Character for character, write out the data below.

******

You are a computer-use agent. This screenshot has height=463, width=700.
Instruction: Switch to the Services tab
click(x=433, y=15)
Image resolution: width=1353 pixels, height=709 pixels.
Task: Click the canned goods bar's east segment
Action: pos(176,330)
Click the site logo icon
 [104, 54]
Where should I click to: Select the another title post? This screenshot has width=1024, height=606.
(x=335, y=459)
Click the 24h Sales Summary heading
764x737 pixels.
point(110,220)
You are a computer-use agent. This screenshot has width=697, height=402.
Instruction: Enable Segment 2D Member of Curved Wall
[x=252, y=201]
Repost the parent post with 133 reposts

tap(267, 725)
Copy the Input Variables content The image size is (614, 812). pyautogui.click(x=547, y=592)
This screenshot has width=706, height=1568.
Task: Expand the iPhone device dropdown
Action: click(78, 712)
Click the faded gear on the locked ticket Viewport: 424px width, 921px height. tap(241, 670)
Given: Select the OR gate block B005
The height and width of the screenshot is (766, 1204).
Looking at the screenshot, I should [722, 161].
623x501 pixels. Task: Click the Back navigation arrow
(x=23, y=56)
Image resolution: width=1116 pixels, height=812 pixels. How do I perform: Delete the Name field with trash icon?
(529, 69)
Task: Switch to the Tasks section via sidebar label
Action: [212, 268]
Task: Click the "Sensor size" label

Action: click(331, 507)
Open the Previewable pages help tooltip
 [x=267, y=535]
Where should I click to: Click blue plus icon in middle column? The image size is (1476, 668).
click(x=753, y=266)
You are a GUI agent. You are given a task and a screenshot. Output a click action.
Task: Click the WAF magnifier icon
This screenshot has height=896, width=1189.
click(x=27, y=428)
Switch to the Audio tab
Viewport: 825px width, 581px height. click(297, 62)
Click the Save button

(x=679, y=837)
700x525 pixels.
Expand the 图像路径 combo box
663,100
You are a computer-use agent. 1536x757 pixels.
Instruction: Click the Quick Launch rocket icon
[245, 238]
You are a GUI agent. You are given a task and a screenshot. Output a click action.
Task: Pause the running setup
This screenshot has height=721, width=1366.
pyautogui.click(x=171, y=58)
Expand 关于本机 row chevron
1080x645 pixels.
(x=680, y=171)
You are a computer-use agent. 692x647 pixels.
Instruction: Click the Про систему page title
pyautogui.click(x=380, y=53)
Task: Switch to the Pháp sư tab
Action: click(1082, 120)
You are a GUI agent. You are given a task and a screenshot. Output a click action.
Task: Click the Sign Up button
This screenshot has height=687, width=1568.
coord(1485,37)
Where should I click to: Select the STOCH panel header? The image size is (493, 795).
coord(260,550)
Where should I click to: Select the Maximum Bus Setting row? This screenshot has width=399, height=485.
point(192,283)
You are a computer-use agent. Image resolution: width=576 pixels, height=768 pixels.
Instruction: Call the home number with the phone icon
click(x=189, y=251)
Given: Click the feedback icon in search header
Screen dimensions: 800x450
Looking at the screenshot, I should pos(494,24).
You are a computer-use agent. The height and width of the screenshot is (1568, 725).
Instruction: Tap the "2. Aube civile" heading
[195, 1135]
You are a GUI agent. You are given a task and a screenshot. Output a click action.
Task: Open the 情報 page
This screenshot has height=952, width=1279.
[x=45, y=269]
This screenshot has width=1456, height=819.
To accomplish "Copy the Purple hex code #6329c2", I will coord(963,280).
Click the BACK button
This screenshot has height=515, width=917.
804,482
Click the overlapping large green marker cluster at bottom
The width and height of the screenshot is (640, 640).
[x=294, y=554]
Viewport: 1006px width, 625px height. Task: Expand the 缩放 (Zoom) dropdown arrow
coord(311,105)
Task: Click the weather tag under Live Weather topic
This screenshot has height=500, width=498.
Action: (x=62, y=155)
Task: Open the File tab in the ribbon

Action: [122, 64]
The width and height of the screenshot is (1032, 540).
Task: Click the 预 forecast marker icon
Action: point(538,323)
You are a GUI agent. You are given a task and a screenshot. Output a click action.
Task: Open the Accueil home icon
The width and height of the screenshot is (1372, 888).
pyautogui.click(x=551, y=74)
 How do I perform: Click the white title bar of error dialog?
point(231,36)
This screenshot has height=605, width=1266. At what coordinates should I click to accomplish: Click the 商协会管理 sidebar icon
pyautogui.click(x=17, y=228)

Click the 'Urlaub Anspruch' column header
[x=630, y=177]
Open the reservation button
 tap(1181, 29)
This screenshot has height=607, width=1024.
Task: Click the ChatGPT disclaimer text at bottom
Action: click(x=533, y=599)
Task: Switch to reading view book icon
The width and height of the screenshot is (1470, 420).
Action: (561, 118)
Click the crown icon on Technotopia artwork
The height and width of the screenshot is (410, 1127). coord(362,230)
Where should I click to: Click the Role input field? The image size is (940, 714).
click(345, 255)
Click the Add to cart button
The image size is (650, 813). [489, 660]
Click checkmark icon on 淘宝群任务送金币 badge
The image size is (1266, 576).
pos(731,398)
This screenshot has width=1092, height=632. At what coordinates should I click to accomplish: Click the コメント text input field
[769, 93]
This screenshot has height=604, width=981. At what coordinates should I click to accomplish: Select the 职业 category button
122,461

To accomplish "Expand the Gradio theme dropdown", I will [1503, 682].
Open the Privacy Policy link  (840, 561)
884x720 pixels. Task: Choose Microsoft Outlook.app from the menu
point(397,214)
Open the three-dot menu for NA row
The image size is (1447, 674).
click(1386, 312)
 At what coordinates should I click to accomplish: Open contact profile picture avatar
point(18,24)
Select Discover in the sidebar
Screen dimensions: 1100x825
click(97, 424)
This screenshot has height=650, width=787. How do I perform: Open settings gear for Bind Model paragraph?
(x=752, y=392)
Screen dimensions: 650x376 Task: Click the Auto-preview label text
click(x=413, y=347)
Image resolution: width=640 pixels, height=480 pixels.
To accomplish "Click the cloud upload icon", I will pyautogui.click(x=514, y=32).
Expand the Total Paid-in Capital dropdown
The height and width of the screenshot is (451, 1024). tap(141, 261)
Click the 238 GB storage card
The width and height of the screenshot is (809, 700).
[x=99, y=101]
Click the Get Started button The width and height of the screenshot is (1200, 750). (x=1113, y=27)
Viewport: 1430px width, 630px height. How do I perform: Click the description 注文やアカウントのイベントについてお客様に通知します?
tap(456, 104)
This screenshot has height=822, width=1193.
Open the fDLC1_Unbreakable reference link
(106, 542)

******

*Solution for this task*
You are a computer-use agent. This screenshot has height=463, width=700.
Instruction: Switch to the Services tab
click(x=433, y=15)
Image resolution: width=1353 pixels, height=709 pixels.
Task: Click the canned goods bar's east segment
Action: pos(176,330)
Click the site logo icon
 [104, 54]
Where should I click to: Select the another title post? This screenshot has width=1024, height=606.
(x=335, y=459)
Click the 24h Sales Summary heading
764x737 pixels.
point(110,220)
You are a computer-use agent. This screenshot has width=697, height=402.
Instruction: Enable Segment 2D Member of Curved Wall
[x=252, y=201]
Repost the parent post with 133 reposts

tap(267, 725)
Copy the Input Variables content The image size is (614, 812). pyautogui.click(x=547, y=592)
This screenshot has width=706, height=1568.
Task: Expand the iPhone device dropdown
Action: click(78, 712)
Click the faded gear on the locked ticket Viewport: 424px width, 921px height. tap(241, 670)
Given: Select the OR gate block B005
The height and width of the screenshot is (766, 1204).
Looking at the screenshot, I should [722, 161].
623x501 pixels. Task: Click the Back navigation arrow
(x=23, y=56)
Image resolution: width=1116 pixels, height=812 pixels. How do I perform: Delete the Name field with trash icon?
(529, 69)
Task: Switch to the Tasks section via sidebar label
Action: [212, 268]
Task: Click the "Sensor size" label

Action: click(331, 507)
Open the Previewable pages help tooltip
 [x=267, y=535]
Where should I click to: Click blue plus icon in middle column? The image size is (1476, 668).
click(x=753, y=266)
You are a GUI agent. You are given a task and a screenshot. Output a click action.
Task: Click the WAF magnifier icon
This screenshot has height=896, width=1189.
click(x=27, y=428)
Switch to the Audio tab
Viewport: 825px width, 581px height. click(297, 62)
Click the Save button

(x=679, y=837)
700x525 pixels.
Expand the 图像路径 combo box
663,100
You are a computer-use agent. 1536x757 pixels.
Instruction: Click the Quick Launch rocket icon
[245, 238]
You are a GUI agent. You are given a task and a screenshot. Output a click action.
Task: Pause the running setup
This screenshot has height=721, width=1366.
pyautogui.click(x=171, y=58)
Expand 关于本机 row chevron
1080x645 pixels.
(x=680, y=171)
You are a computer-use agent. 692x647 pixels.
Instruction: Click the Про систему page title
pyautogui.click(x=380, y=53)
Task: Switch to the Pháp sư tab
Action: click(1082, 120)
You are a GUI agent. You are given a task and a screenshot. Output a click action.
Task: Click the Sign Up button
This screenshot has height=687, width=1568.
coord(1485,37)
Where should I click to: Select the STOCH panel header? The image size is (493, 795).
coord(260,550)
Where should I click to: Select the Maximum Bus Setting row? This screenshot has width=399, height=485.
point(192,283)
You are a computer-use agent. Image resolution: width=576 pixels, height=768 pixels.
Instruction: Call the home number with the phone icon
click(x=189, y=251)
Given: Click the feedback icon in search header
Screen dimensions: 800x450
Looking at the screenshot, I should pos(494,24).
You are a computer-use agent. The height and width of the screenshot is (1568, 725).
Instruction: Tap the "2. Aube civile" heading
[195, 1135]
You are a GUI agent. You are given a task and a screenshot. Output a click action.
Task: Open the 情報 page
This screenshot has height=952, width=1279.
[x=45, y=269]
This screenshot has width=1456, height=819.
To accomplish "Copy the Purple hex code #6329c2", I will coord(963,280).
Click the BACK button
This screenshot has height=515, width=917.
804,482
Click the overlapping large green marker cluster at bottom
The width and height of the screenshot is (640, 640).
[x=294, y=554]
Viewport: 1006px width, 625px height. Task: Expand the 缩放 (Zoom) dropdown arrow
coord(311,105)
Task: Click the weather tag under Live Weather topic
This screenshot has height=500, width=498.
Action: (x=62, y=155)
Task: Open the File tab in the ribbon

Action: [122, 64]
The width and height of the screenshot is (1032, 540).
Task: Click the 预 forecast marker icon
Action: point(538,323)
You are a GUI agent. You are given a task and a screenshot. Output a click action.
Task: Open the Accueil home icon
The width and height of the screenshot is (1372, 888).
pyautogui.click(x=551, y=74)
 How do I perform: Click the white title bar of error dialog?
point(231,36)
This screenshot has height=605, width=1266. At what coordinates should I click to accomplish: Click the 商协会管理 sidebar icon
pyautogui.click(x=17, y=228)

Click the 'Urlaub Anspruch' column header
[x=630, y=177]
Open the reservation button
 tap(1181, 29)
This screenshot has height=607, width=1024.
Task: Click the ChatGPT disclaimer text at bottom
Action: click(x=533, y=599)
Task: Switch to reading view book icon
The width and height of the screenshot is (1470, 420).
Action: (561, 118)
Click the crown icon on Technotopia artwork
The height and width of the screenshot is (410, 1127). coord(362,230)
Where should I click to: Click the Role input field? The image size is (940, 714).
click(345, 255)
Click the Add to cart button
The image size is (650, 813). [489, 660]
Click checkmark icon on 淘宝群任务送金币 badge
The image size is (1266, 576).
pos(731,398)
This screenshot has width=1092, height=632. At what coordinates should I click to accomplish: Click the コメント text input field
[769, 93]
This screenshot has height=604, width=981. At what coordinates should I click to accomplish: Select the 职业 category button
122,461

To accomplish "Expand the Gradio theme dropdown", I will [1503, 682].
Open the Privacy Policy link  (840, 561)
884x720 pixels. Task: Choose Microsoft Outlook.app from the menu
point(397,214)
Open the three-dot menu for NA row
The image size is (1447, 674).
click(1386, 312)
 At what coordinates should I click to accomplish: Open contact profile picture avatar
point(18,24)
Select Discover in the sidebar
Screen dimensions: 1100x825
click(97, 424)
This screenshot has height=650, width=787. How do I perform: Open settings gear for Bind Model paragraph?
(x=752, y=392)
Screen dimensions: 650x376 Task: Click the Auto-preview label text
click(x=413, y=347)
Image resolution: width=640 pixels, height=480 pixels.
To accomplish "Click the cloud upload icon", I will pyautogui.click(x=514, y=32).
Expand the Total Paid-in Capital dropdown
The height and width of the screenshot is (451, 1024). tap(141, 261)
Click the 238 GB storage card
The width and height of the screenshot is (809, 700).
[x=99, y=101]
Click the Get Started button The width and height of the screenshot is (1200, 750). (x=1113, y=27)
Viewport: 1430px width, 630px height. How do I perform: Click the description 注文やアカウントのイベントについてお客様に通知します?
tap(456, 104)
This screenshot has height=822, width=1193.
Open the fDLC1_Unbreakable reference link
(106, 542)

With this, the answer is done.